For the best rainforest experience, go with a guide, wear muted colors, keep your voice down and take your time. Carry binoculars with you so that your eyes can better wander across the tops of the trees and through the dense branches. Instead of rushing along a trail for exercise, take the time to stroll and admire. You might be surprised by what you find when you slow down.

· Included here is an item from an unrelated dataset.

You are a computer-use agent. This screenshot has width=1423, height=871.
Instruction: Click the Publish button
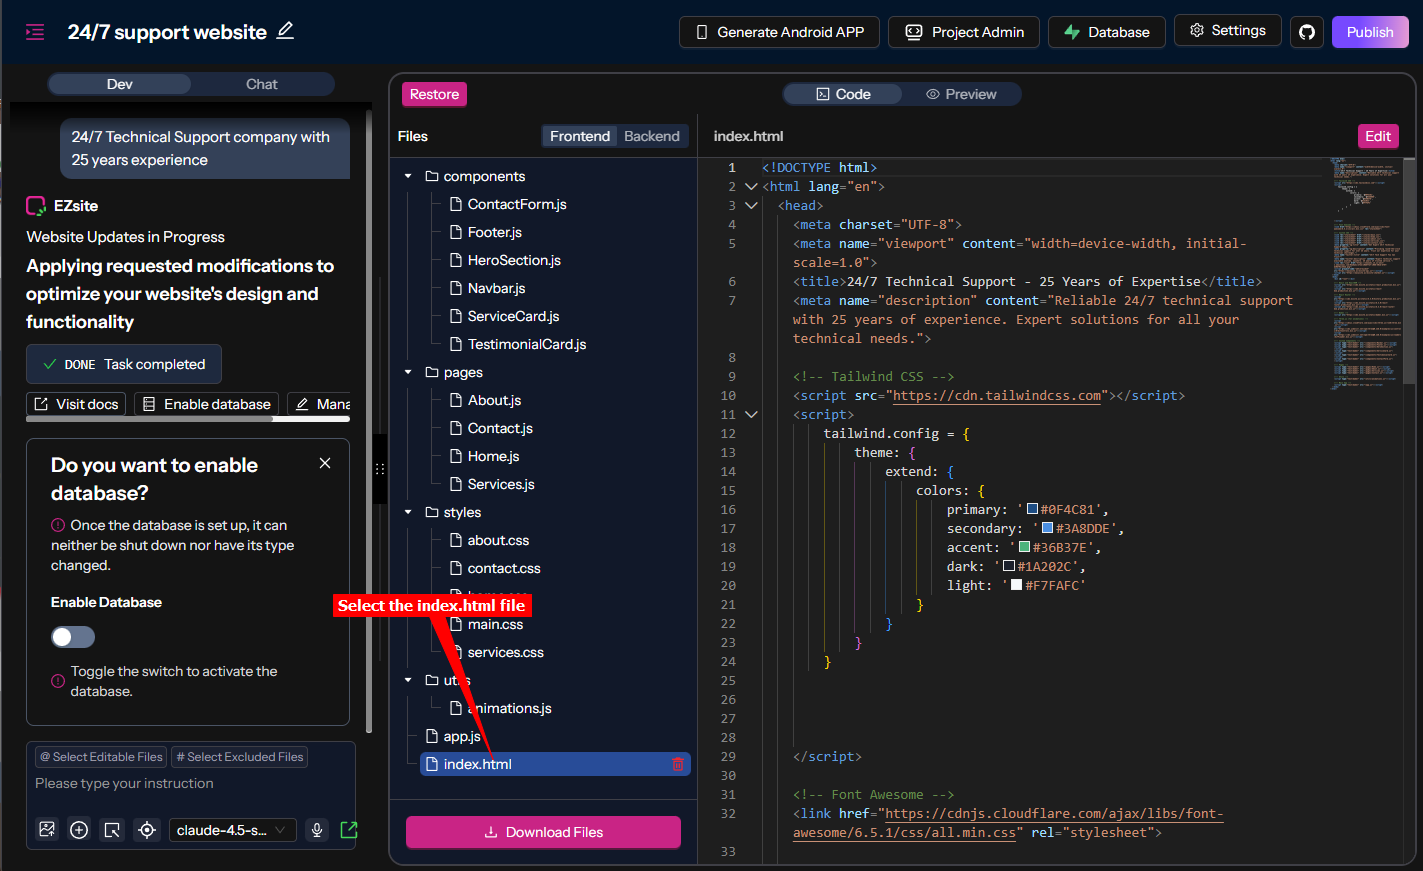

Try different experiences.
There’s a Costa Rica forest for everyone. We explored the floor of the cloud forest, along the canopy on hanging bridges, on private property and in a national park. We hiked at day break, during the day and at night. You aren’t restricted to how or when you explore the rainforests in the Arenal region. Research your options, then choose the hike that best suits your needs and interests. If you’re like us (avid outdoorsy people), try them all for the greatest diversity of experiences and bird and animal sighting opportunities.
Put the camera down.
I plead guilty. I try to capture everything on camera, mainly because I want to somehow recreate the moment once I return home. But sticking behind the viewfinder means you might miss other things. When I realized that I wasn’t going to get the perfect shot of the San Luis waterfall, I just sat on the rocks, closed my eyes and felt the mist on my skin. When the monkeys weren’t cooperating for the perfect picture up in the tree tops, I set my camera down and realized that, by focusing on one, I was missing the antics of another.Visiting Costa Rica’s rainforests isn’t simply a visual experience. You have to smell the wet soil, feel the moistness on your skin and listen to the leaves rustling and birds chirping.